と返事があって、ドルトンがおそらく防具が入っているであろう箱を持って店の奥からよっこらしょという感じで出てきた。

「おう。いいのが出来たぜ」

と言いつつ箱を開けるドルトンに、

「ありがとうございます!」

とリリーが頭を下げる。

それを聞いたドルトンは、

「おいおい。そう言うのは着けてみてからにしてくれ」

と苦笑いで言いながら、リリーを呼び寄せ、軽く防具を試着させてみた。

「うわぁ…。すっごく軽いです!」

と感動するリリーに、

「まぁ、ワイバーンロードの革だからな」

とドルトンが苦笑いで返す。

そんなやり取りの横から私が、

「良かったな」

と言うと、リリーはまるで新しいおもちゃを買ってもらった子供のように純粋な笑顔で、

「はい!」

とひと言、元気に返してきた。

そんなリリーをまた微笑ましく思いつつ、

「ありがとうな」

と言ってドルトンに金貨の入った袋を渡す。

ドルトンはそれを、

「おう」

と言って受け取ると、こちらも中身を確かめず、その辺の棚に無造作にぽんと置いた。

「ありがとうございました!」

と言ってリリーが頭を下げ、右手を差し出す。

「おう。
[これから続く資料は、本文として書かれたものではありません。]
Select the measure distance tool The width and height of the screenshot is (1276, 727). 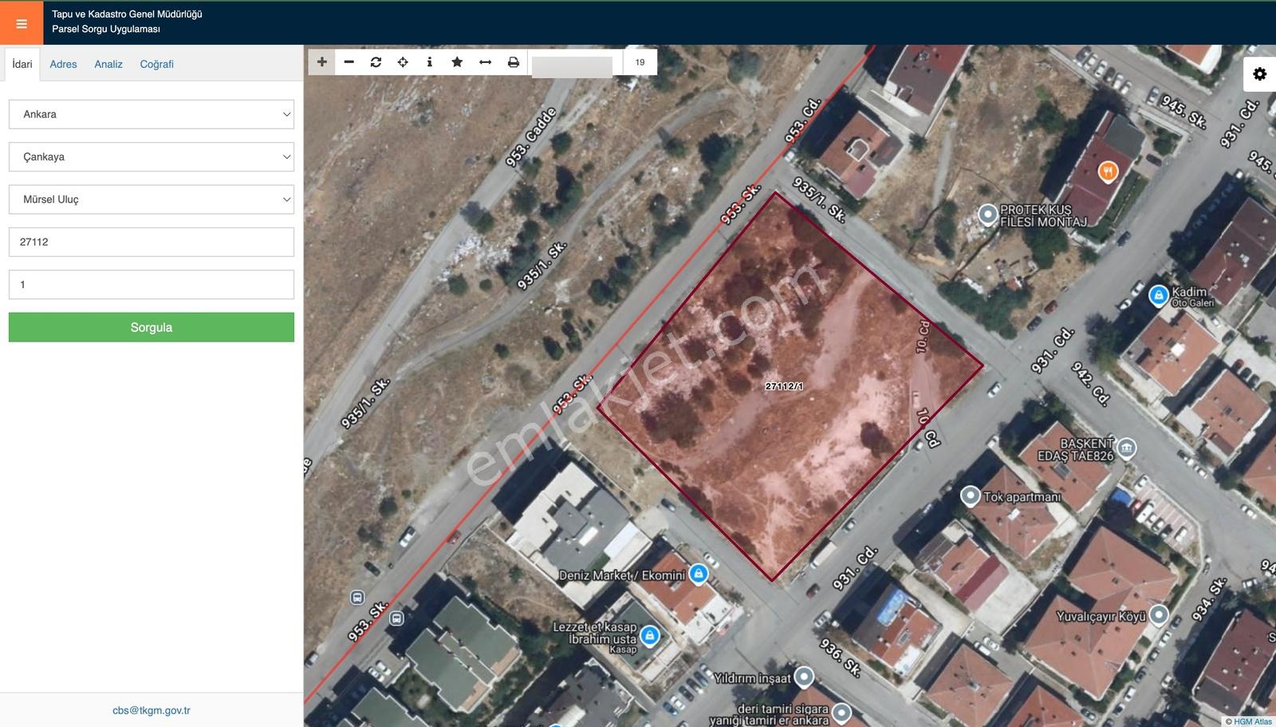(x=485, y=61)
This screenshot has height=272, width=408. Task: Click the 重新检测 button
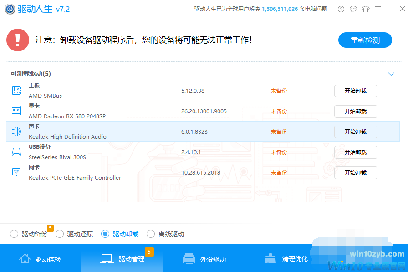pyautogui.click(x=365, y=40)
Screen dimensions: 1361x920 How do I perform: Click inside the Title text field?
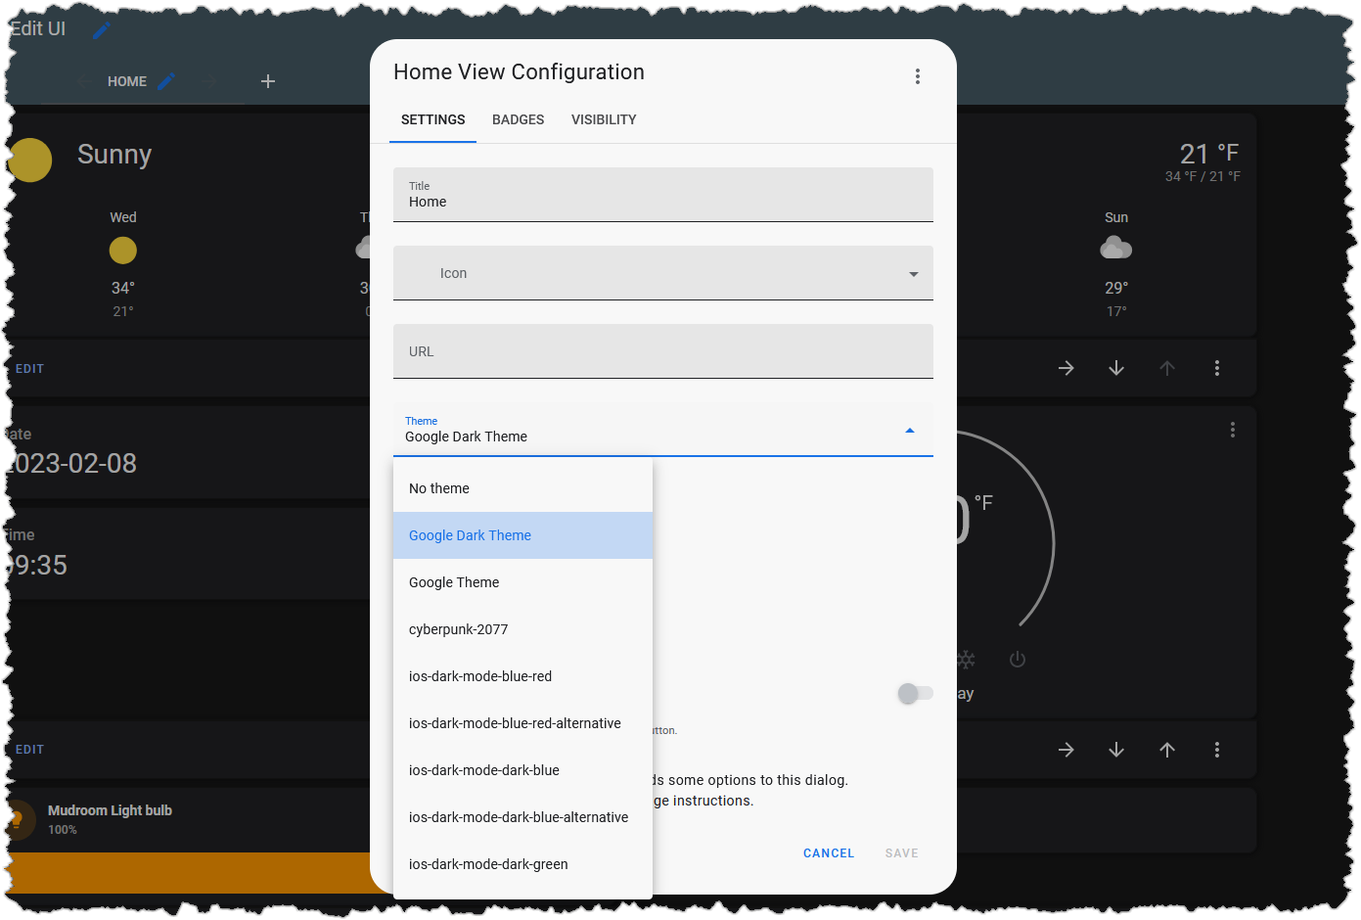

なんかあればいつでも持ってきな」

と言ってドルトンがその差し出された右手をやや照れながら握り返すと、私たちは店を後にし、さっそくクルツの町の門を目指した。

「ぶるる!」

とアクアが鳴く。

どうやらやる気が漲っているようだ。

そこにサクラが、

「ひひん!」

と、まるで「よかったね」と声を掛けるような感じで優しく鳴いた。

「次は刀か…」

とつぶやいて、何となく次の目的地を決める。

「刀、ですか?」

と言うリリーに、

「ああ。上手い具合にオーガが出て来てくれればいいが…。まぁ、出てこなかったら聖銀辺りで似たような物を造ってもらおう」

と言うと、リリーの顔が一瞬にして青くなった。

「ははは。なに、心配はいらんさ。後学のためだと思って見学でもしててくれ」

と笑って返す。

すると、リリーは何か諦めたかのような笑顔で、

「あはは…」

と力なく笑った。


やがて門をくぐり街道へ出る。

日はまだ十分に高い。

私たちは、意気揚々とした気持ちで街道をとりあえず西へと進んで行った。